CHALLENGE - Find each line in the rows below that contains the word "Task" and copy those lines.

Screen grounding examples -

+ + +

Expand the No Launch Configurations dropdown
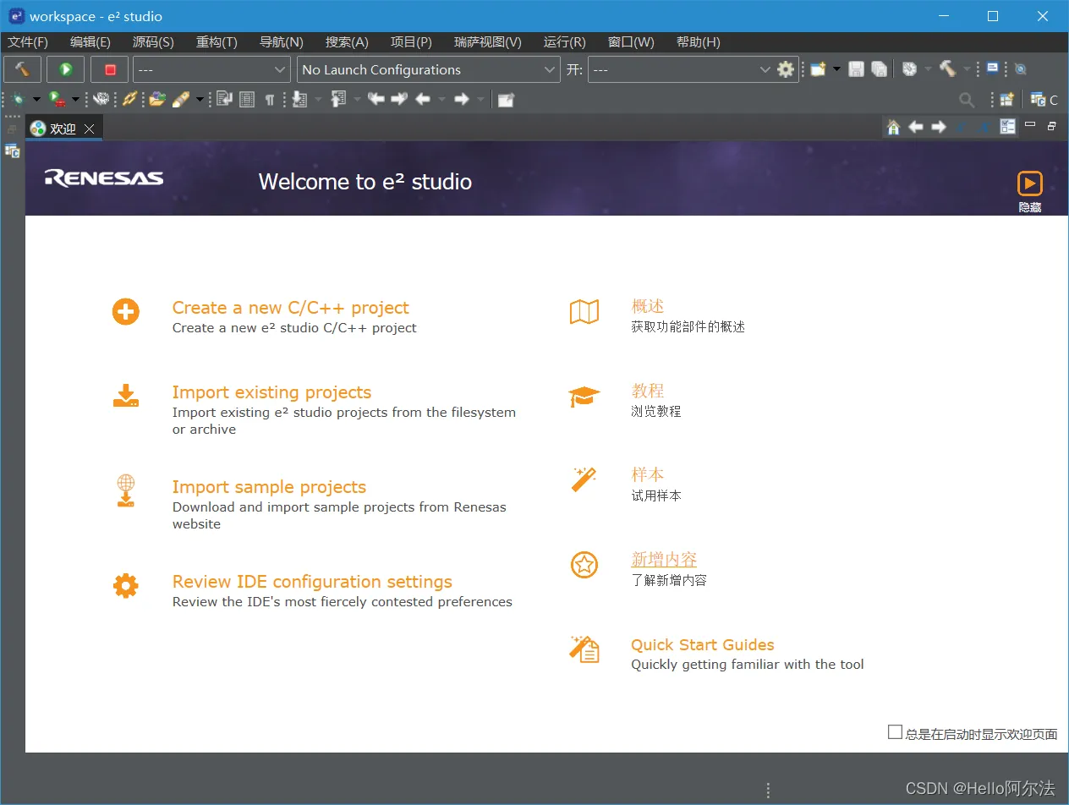The height and width of the screenshot is (805, 1069). click(x=428, y=69)
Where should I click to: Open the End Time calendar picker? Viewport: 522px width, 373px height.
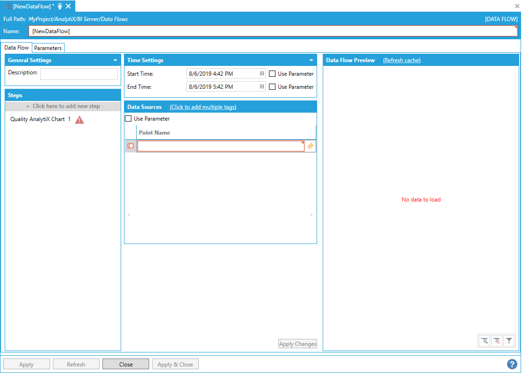point(262,87)
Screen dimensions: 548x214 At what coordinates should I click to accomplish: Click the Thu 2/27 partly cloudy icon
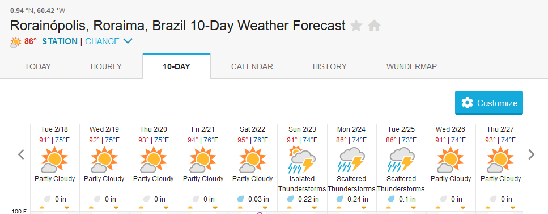point(500,160)
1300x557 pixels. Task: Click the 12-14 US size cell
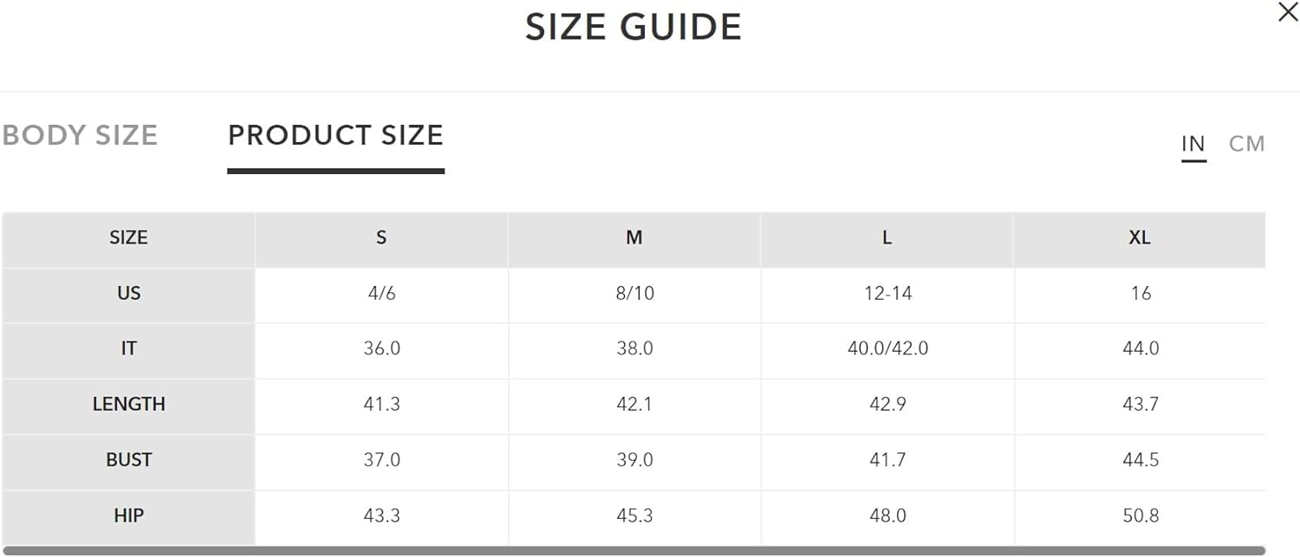(x=887, y=294)
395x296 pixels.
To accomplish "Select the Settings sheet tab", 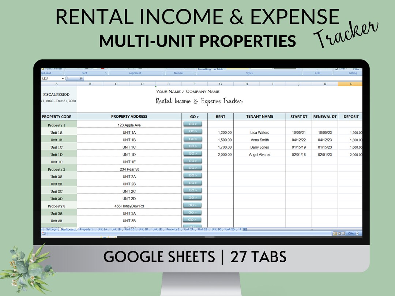I will point(51,229).
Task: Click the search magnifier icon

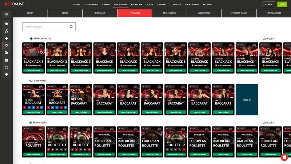Action: [71, 27]
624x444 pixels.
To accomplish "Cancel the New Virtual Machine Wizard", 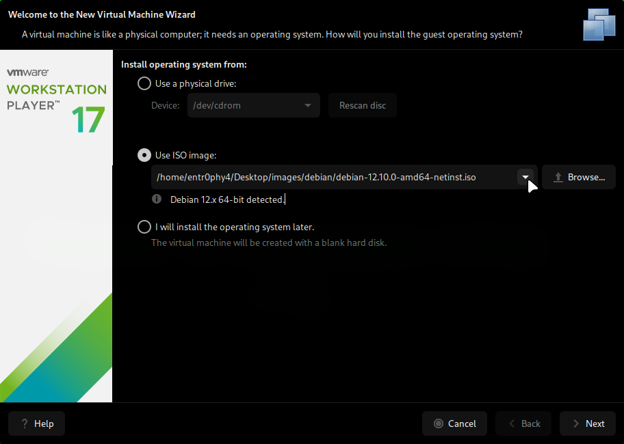I will tap(454, 424).
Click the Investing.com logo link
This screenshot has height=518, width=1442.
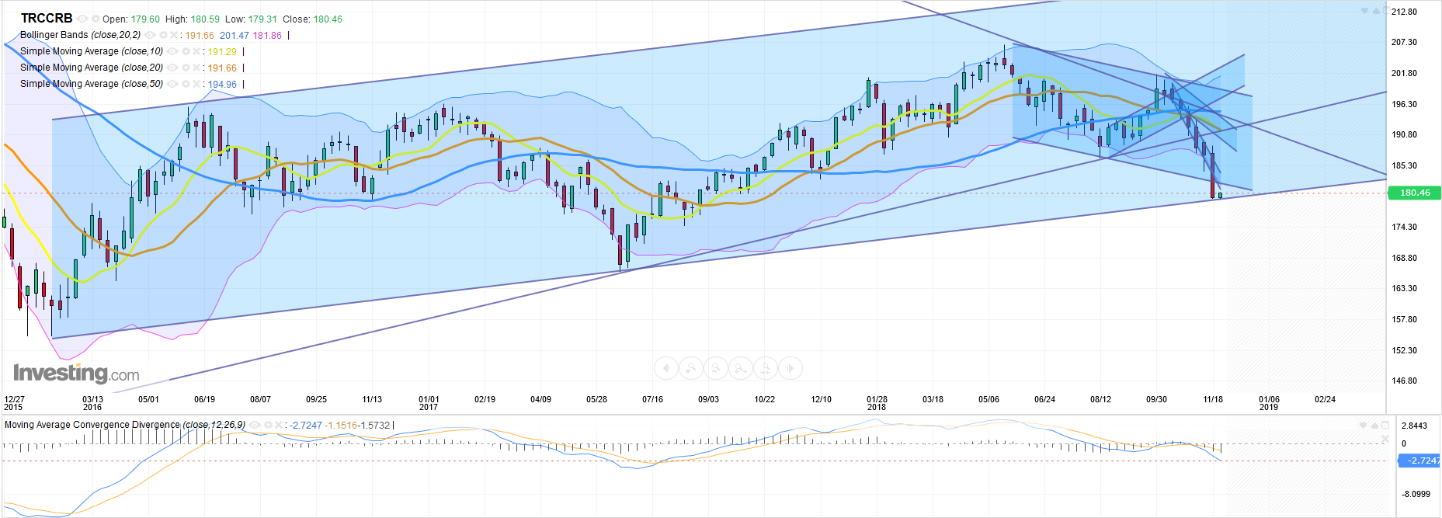(76, 374)
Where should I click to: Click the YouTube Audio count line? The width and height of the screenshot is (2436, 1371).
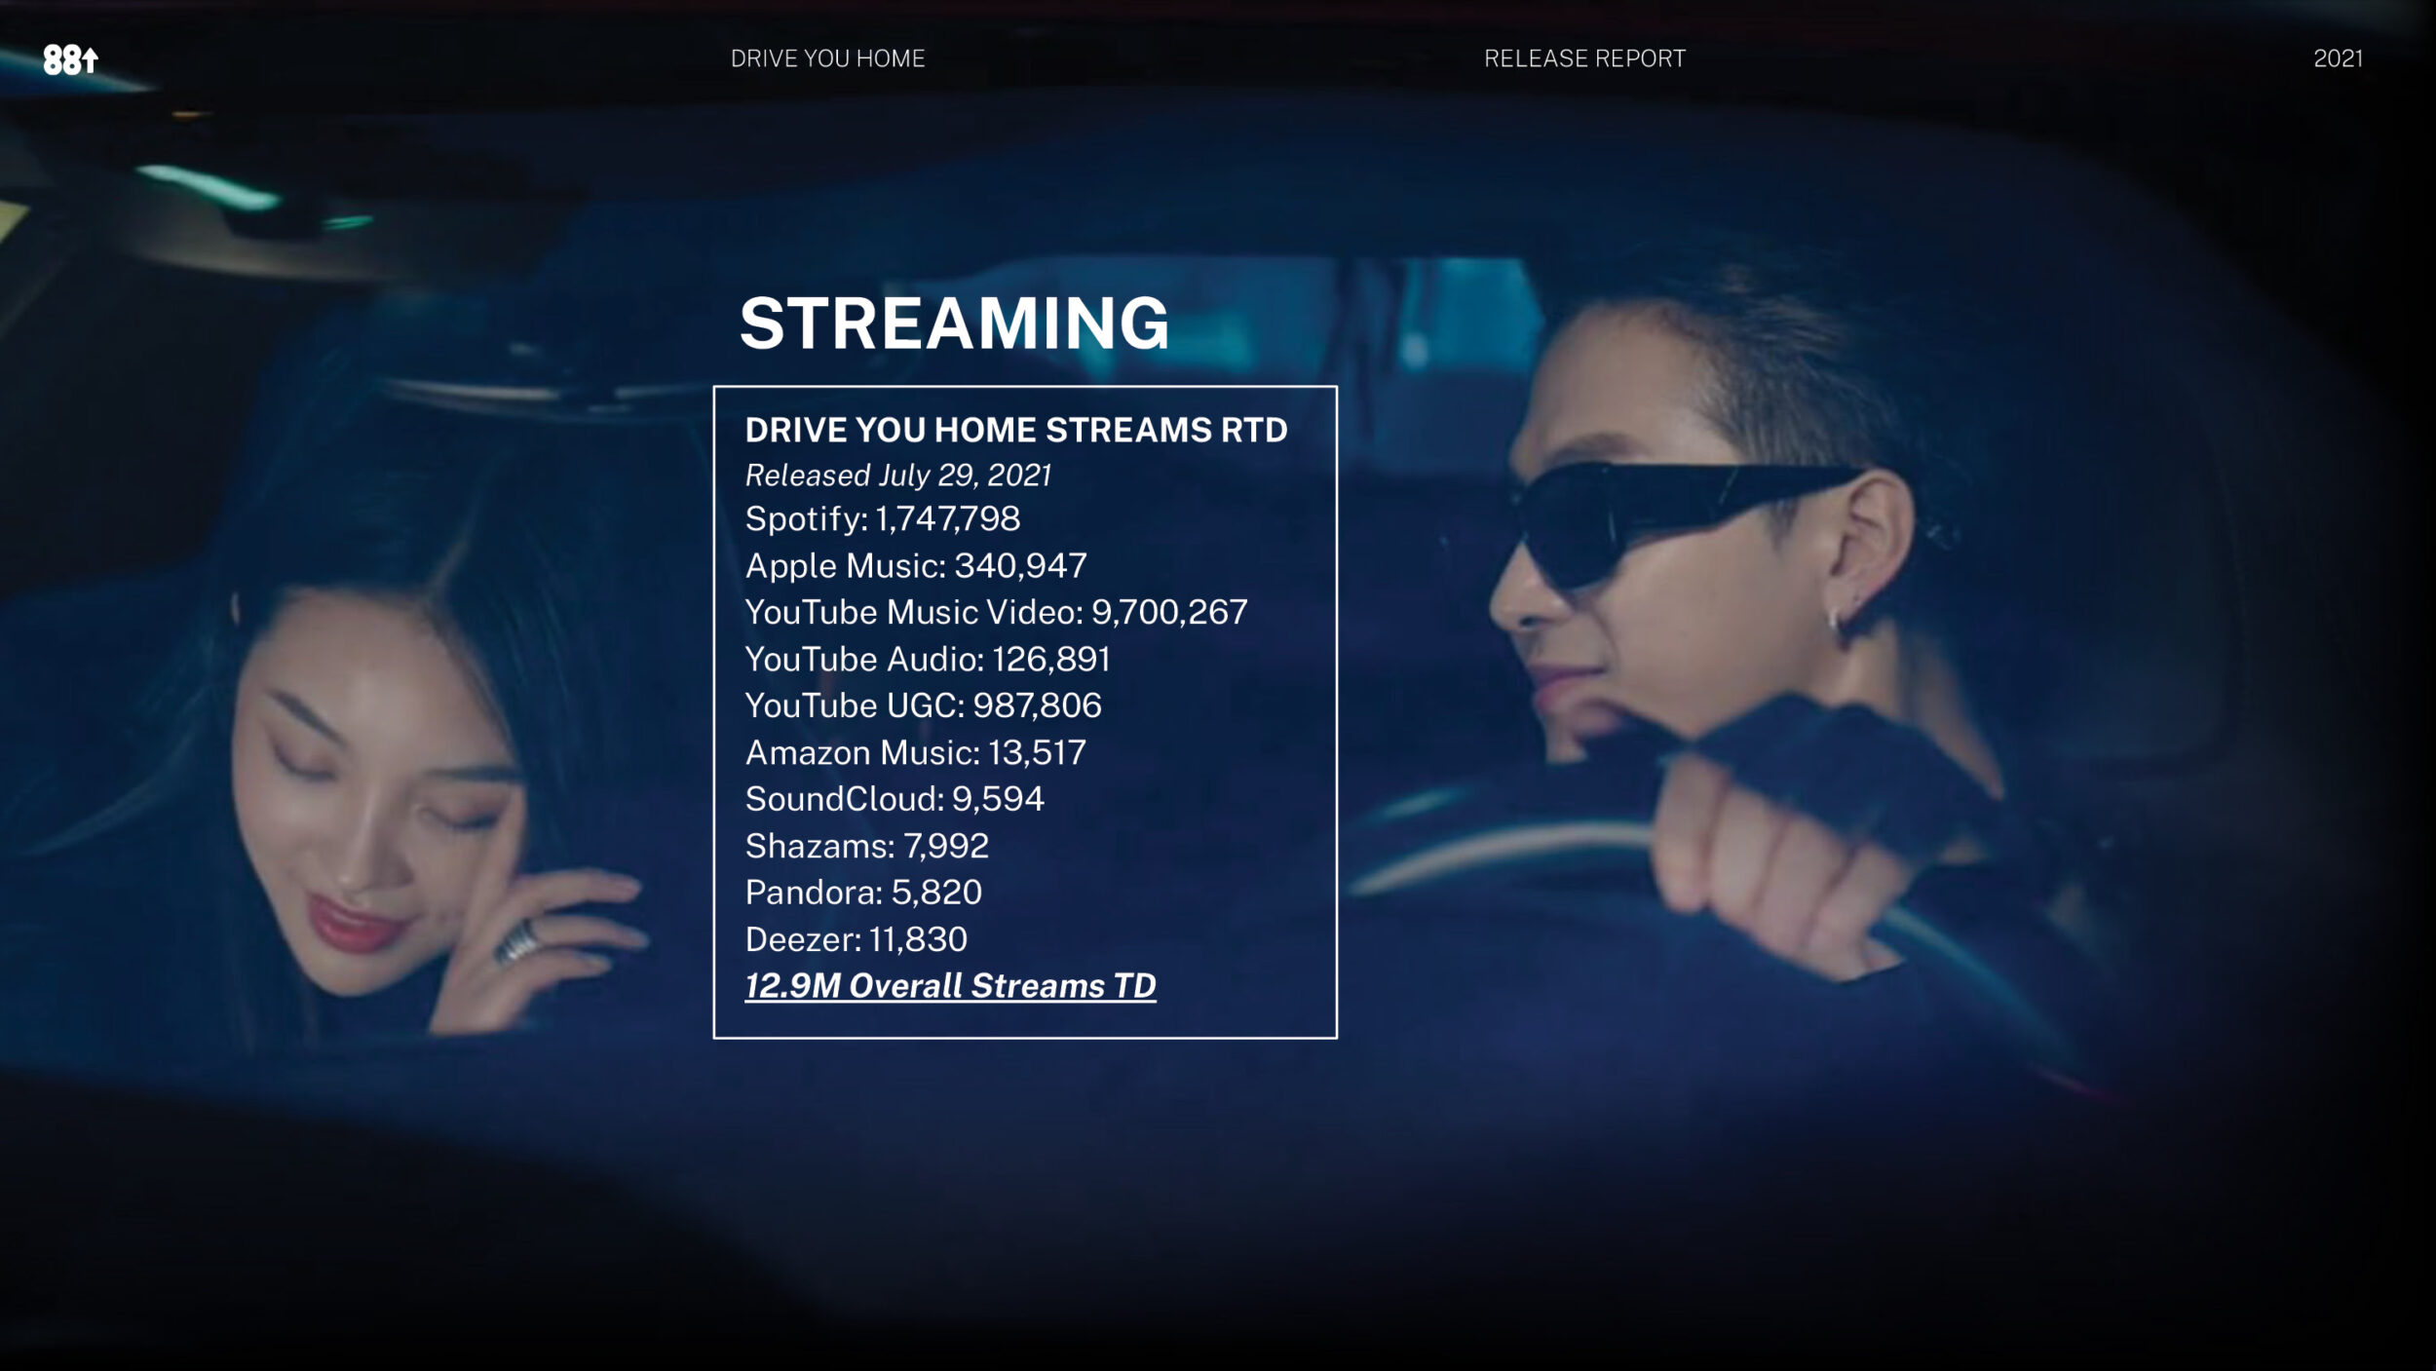tap(927, 659)

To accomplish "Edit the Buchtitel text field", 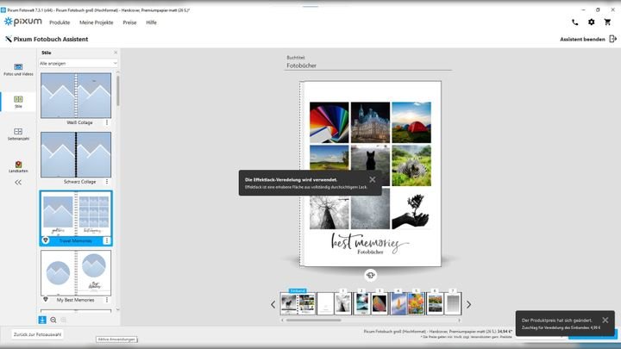I will click(368, 65).
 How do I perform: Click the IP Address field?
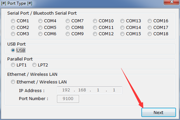pyautogui.click(x=90, y=90)
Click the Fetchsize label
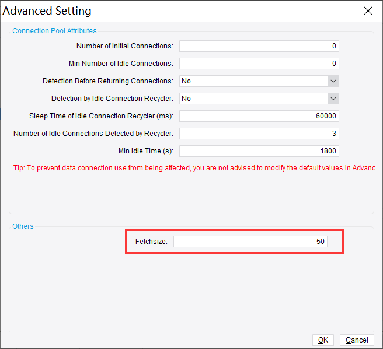The width and height of the screenshot is (383, 349). pyautogui.click(x=151, y=242)
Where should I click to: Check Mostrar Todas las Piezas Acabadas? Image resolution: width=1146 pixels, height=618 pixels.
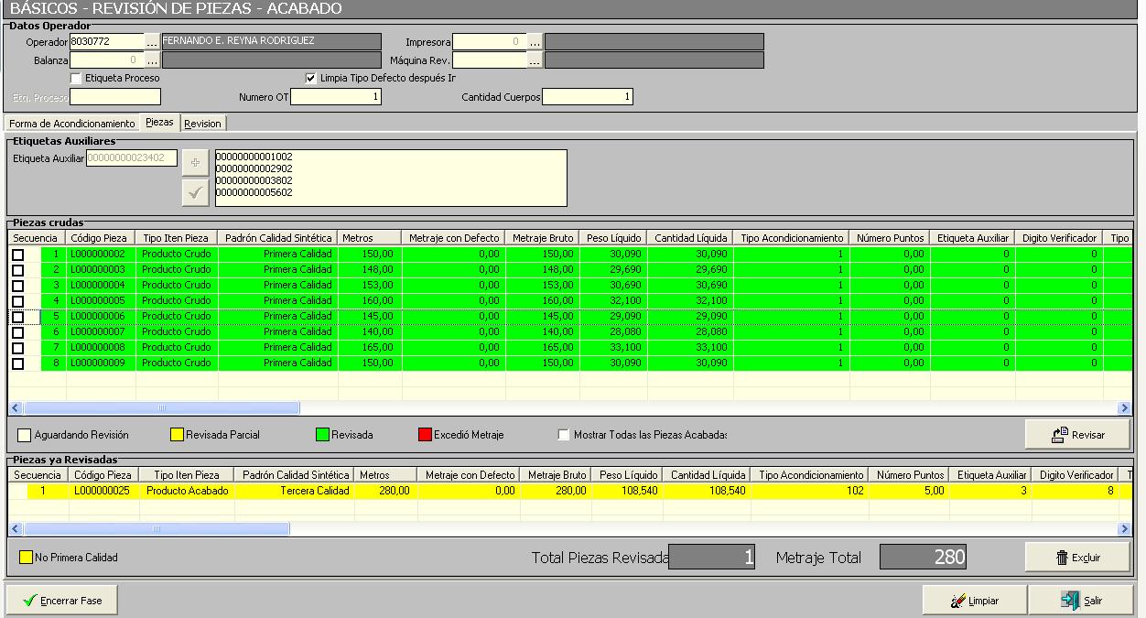[564, 435]
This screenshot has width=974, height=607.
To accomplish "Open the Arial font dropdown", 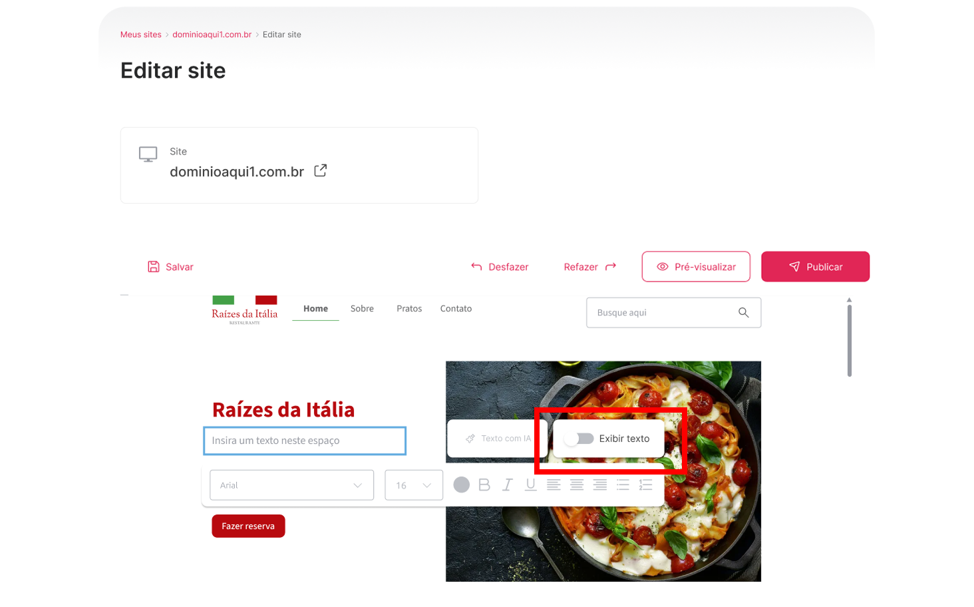I will 292,485.
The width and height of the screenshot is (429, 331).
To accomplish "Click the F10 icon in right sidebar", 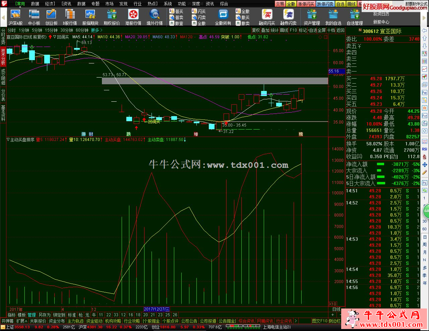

+ + +

EXERCISE SOLUTION -
1300x557 pixels. Task: Click the 12-14 US size cell
Task: Click the search magnifier icon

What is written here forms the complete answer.